# YOUR GOAL:
Each record has to be returned exactly as it appears.

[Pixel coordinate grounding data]
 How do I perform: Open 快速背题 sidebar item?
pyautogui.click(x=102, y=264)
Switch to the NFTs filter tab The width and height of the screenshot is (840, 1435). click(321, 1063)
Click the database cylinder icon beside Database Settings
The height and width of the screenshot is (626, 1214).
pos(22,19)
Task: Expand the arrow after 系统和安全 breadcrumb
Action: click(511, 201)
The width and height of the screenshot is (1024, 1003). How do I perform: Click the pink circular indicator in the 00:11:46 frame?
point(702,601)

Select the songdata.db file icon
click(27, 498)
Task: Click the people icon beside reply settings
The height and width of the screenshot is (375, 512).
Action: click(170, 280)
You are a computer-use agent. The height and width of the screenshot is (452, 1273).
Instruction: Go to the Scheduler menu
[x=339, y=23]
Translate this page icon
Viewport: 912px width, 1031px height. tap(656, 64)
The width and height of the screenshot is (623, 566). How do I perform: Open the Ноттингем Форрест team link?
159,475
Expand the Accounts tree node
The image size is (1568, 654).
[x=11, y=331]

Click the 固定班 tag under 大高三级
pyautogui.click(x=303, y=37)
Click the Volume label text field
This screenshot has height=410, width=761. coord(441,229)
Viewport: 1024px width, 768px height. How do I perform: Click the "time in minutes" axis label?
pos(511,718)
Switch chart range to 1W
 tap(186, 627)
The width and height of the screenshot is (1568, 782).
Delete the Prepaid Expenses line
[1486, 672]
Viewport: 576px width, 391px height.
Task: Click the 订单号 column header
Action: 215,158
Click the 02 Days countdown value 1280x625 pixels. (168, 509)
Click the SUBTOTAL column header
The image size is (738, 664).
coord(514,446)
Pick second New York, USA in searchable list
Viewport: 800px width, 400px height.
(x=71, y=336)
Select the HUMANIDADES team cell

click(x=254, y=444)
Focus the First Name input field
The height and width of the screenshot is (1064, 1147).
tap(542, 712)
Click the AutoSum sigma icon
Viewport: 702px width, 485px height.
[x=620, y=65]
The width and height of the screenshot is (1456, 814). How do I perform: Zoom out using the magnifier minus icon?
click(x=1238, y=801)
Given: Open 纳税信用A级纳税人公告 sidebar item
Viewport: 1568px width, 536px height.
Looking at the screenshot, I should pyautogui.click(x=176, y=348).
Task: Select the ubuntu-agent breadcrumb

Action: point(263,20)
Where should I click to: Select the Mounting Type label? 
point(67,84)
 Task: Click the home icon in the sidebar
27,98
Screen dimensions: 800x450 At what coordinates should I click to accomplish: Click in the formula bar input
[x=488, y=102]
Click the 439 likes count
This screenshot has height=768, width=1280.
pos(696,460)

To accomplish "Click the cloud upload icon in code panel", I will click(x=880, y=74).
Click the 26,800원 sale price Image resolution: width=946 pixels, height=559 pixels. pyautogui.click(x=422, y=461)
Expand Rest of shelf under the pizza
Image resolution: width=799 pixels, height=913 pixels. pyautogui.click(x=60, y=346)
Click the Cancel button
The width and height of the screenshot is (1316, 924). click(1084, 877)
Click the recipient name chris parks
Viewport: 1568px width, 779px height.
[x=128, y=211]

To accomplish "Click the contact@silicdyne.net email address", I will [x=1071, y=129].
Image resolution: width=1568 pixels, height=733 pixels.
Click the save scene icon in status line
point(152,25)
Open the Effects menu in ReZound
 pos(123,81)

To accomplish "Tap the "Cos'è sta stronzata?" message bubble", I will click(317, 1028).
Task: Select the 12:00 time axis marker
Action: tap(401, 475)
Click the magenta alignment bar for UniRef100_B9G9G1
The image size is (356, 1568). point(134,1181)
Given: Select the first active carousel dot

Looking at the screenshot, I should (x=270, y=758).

# SOLVED PROBLEM:
 How do I perform: Open 快速背题 sidebar item?
pyautogui.click(x=102, y=264)
Switch to the NFTs filter tab The width and height of the screenshot is (840, 1435). click(321, 1063)
Click the database cylinder icon beside Database Settings
The height and width of the screenshot is (626, 1214).
pos(22,19)
Task: Expand the arrow after 系统和安全 breadcrumb
Action: click(511, 201)
The width and height of the screenshot is (1024, 1003). How do I perform: Click the pink circular indicator in the 00:11:46 frame?
point(702,601)

Select the songdata.db file icon
click(27, 498)
Task: Click the people icon beside reply settings
The height and width of the screenshot is (375, 512).
Action: click(170, 280)
You are a computer-use agent. The height and width of the screenshot is (452, 1273).
Instruction: Go to the Scheduler menu
[x=339, y=23]
Translate this page icon
Viewport: 912px width, 1031px height. tap(656, 64)
The width and height of the screenshot is (623, 566). How do I perform: Open the Ноттингем Форрест team link?
159,475
Expand the Accounts tree node
The image size is (1568, 654).
[x=11, y=331]

Click the 固定班 tag under 大高三级
pyautogui.click(x=303, y=37)
Click the Volume label text field
This screenshot has height=410, width=761. coord(441,229)
Viewport: 1024px width, 768px height. How do I perform: Click the "time in minutes" axis label?
pos(511,718)
Switch chart range to 1W
 tap(186, 627)
The width and height of the screenshot is (1568, 782).
Delete the Prepaid Expenses line
[1486, 672]
Viewport: 576px width, 391px height.
Task: Click the 订单号 column header
Action: 215,158
Click the 02 Days countdown value 1280x625 pixels. (168, 509)
Click the SUBTOTAL column header
The image size is (738, 664).
coord(514,446)
Pick second New York, USA in searchable list
Viewport: 800px width, 400px height.
(x=71, y=336)
Select the HUMANIDADES team cell

click(x=254, y=444)
Focus the First Name input field
The height and width of the screenshot is (1064, 1147).
tap(542, 712)
Click the AutoSum sigma icon
Viewport: 702px width, 485px height.
[x=620, y=65]
The width and height of the screenshot is (1456, 814). How do I perform: Zoom out using the magnifier minus icon?
click(x=1238, y=801)
Given: Open 纳税信用A级纳税人公告 sidebar item
Viewport: 1568px width, 536px height.
Looking at the screenshot, I should pyautogui.click(x=176, y=348).
Task: Select the ubuntu-agent breadcrumb

Action: point(263,20)
Where should I click to: Select the Mounting Type label? 
point(67,84)
 Task: Click the home icon in the sidebar
27,98
Screen dimensions: 800x450 At what coordinates should I click to accomplish: Click in the formula bar input
[x=488, y=102]
Click the 439 likes count
This screenshot has height=768, width=1280.
pos(696,460)

To accomplish "Click the cloud upload icon in code panel", I will click(x=880, y=74).
Click the 26,800원 sale price Image resolution: width=946 pixels, height=559 pixels. pyautogui.click(x=422, y=461)
Expand Rest of shelf under the pizza
Image resolution: width=799 pixels, height=913 pixels. pyautogui.click(x=60, y=346)
Click the Cancel button
The width and height of the screenshot is (1316, 924). click(1084, 877)
Click the recipient name chris parks
Viewport: 1568px width, 779px height.
[x=128, y=211]

To accomplish "Click the contact@silicdyne.net email address", I will [x=1071, y=129].
Image resolution: width=1568 pixels, height=733 pixels.
Click the save scene icon in status line
point(152,25)
Open the Effects menu in ReZound
 pos(123,81)

To accomplish "Tap the "Cos'è sta stronzata?" message bubble", I will click(317, 1028).
Task: Select the 12:00 time axis marker
Action: tap(401, 475)
Click the magenta alignment bar for UniRef100_B9G9G1
The image size is (356, 1568). point(134,1181)
Given: Select the first active carousel dot

Looking at the screenshot, I should (x=270, y=758).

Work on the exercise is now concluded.